One more thing, the lines are just as a bird flies between the pings, they are not the path the fish took between the pings - that make sense?


----------



## michaelbaranowski (May 24, 2004)

Thanks Scott. That is very infomative. I am very impressed when I see data that is related to helping wildlife.


----------



## cpthook (Jan 16, 2008)

Seems these fish aren't making it to Galveston and east but are staging primarily infront of POC, Corpus or S. Texas.


----------



## Scott (May 24, 2004)

cpthook said:


> Seems these fish aren't making it to Galveston and east but are staging primarily infront of POC, Corpus or S. Texas.
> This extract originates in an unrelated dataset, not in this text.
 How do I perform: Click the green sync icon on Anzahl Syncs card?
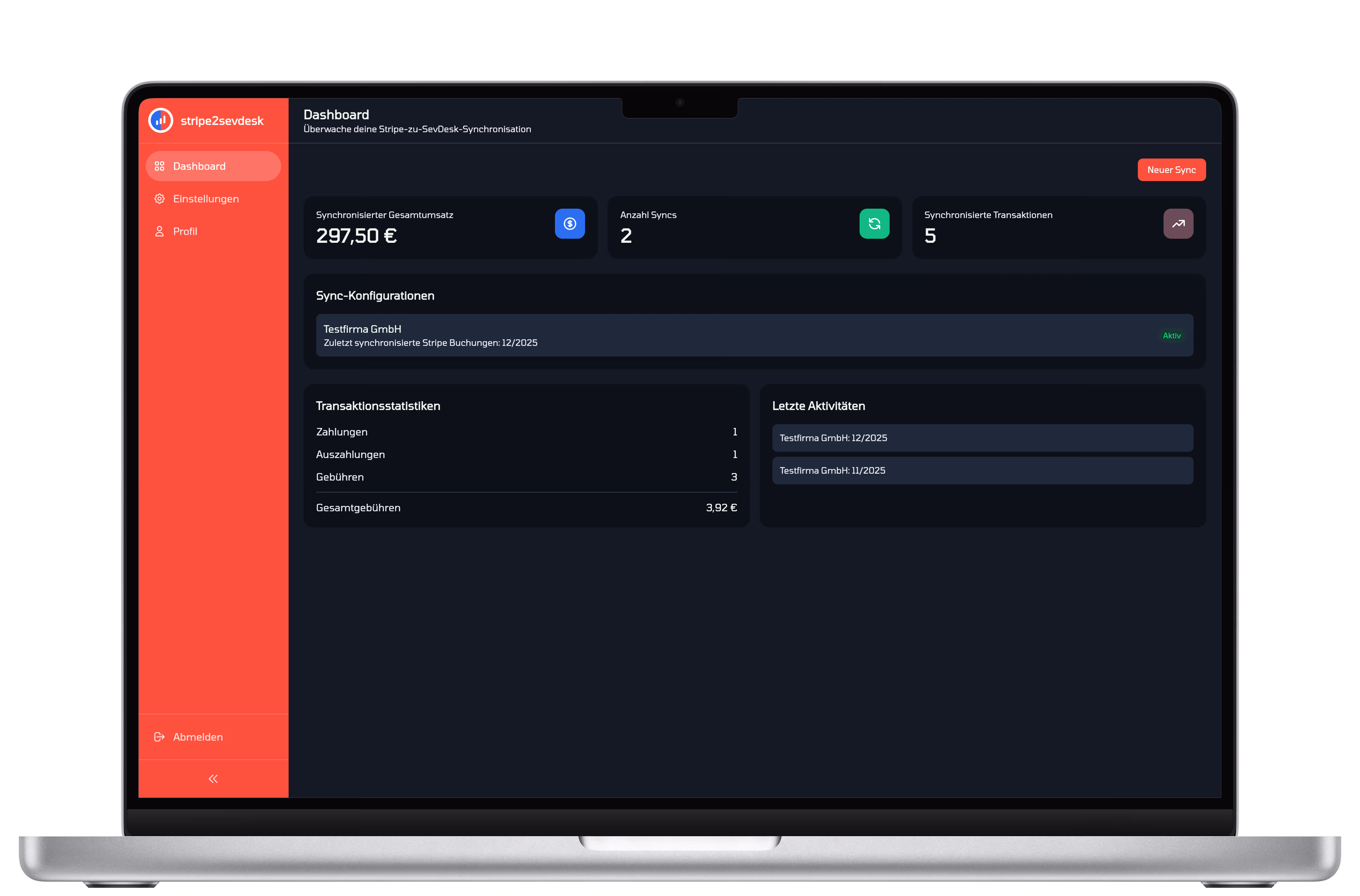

Don't make that assumption based on this data. Remember, these fish were all tagged late in the season - September. One fish we tagged in POC in early September went to Freeport, even in late September. So that assumption is not entirely accurate. Also, most of these fish were in the 100 - 120 lb range. Not real big boys.

All you can decipher from this is that the fish spend some time around POC. Anything else is stretching it. This is just a glimpse of their fall migration south. That's all.

We've had fish quite a few fish tagged in Mexico in the spring that go all the way to Louisiana.


----------



## My Little Big boat (Apr 24, 2012)

Looks like someone took this one home...
Well can't post the pic but you'll see it

I remember seeing them all the time when I was a kid even caught one well hooked it while bass fishing in a canal in Davie fl. Didn't last long on 10 lb test line. LOL


----------



## cpthook (Jan 16, 2008)

Scott said:


> Don't make that assumption based on this data. Remember, these fish were all tagged late in the season - September. One fish we tagged in POC in early September went to Freeport, even in late September. So that assumption is not entirely accurate. Also, most of these fish were in the 100 - 120 lb range. Not real big boys.
> 
> All you can decipher from this is that the fish spend some time around POC. Anything else is stretching it. This is just a glimpse of their fall migration south. That's all.
> 
> We've had fish quite a few fish tagged in Mexico in the spring that go all the way to Louisiana.


Agreed, I remember some of the previous trackings you posted showed the fish moving between La and S. Texas. But as you said these latest trackings were late in he year and smaller fish so they most likely staying south prior to their migration south.

By the way on a side note I had the pleasure of meeting and having lunch with Tom Gibson in Dec of 2012 and he also stopped by my business today to chat. For those of you not familiar with Tom he held the Texas, La. and world record Tarpon at one time. Great guy. He was in Trinadad last December tarpon fishing where he had a great trip and is headed to Angola in Feburary once again tarpon fishing. We were attempting to fill out his Visa online for his Angola trip.


----------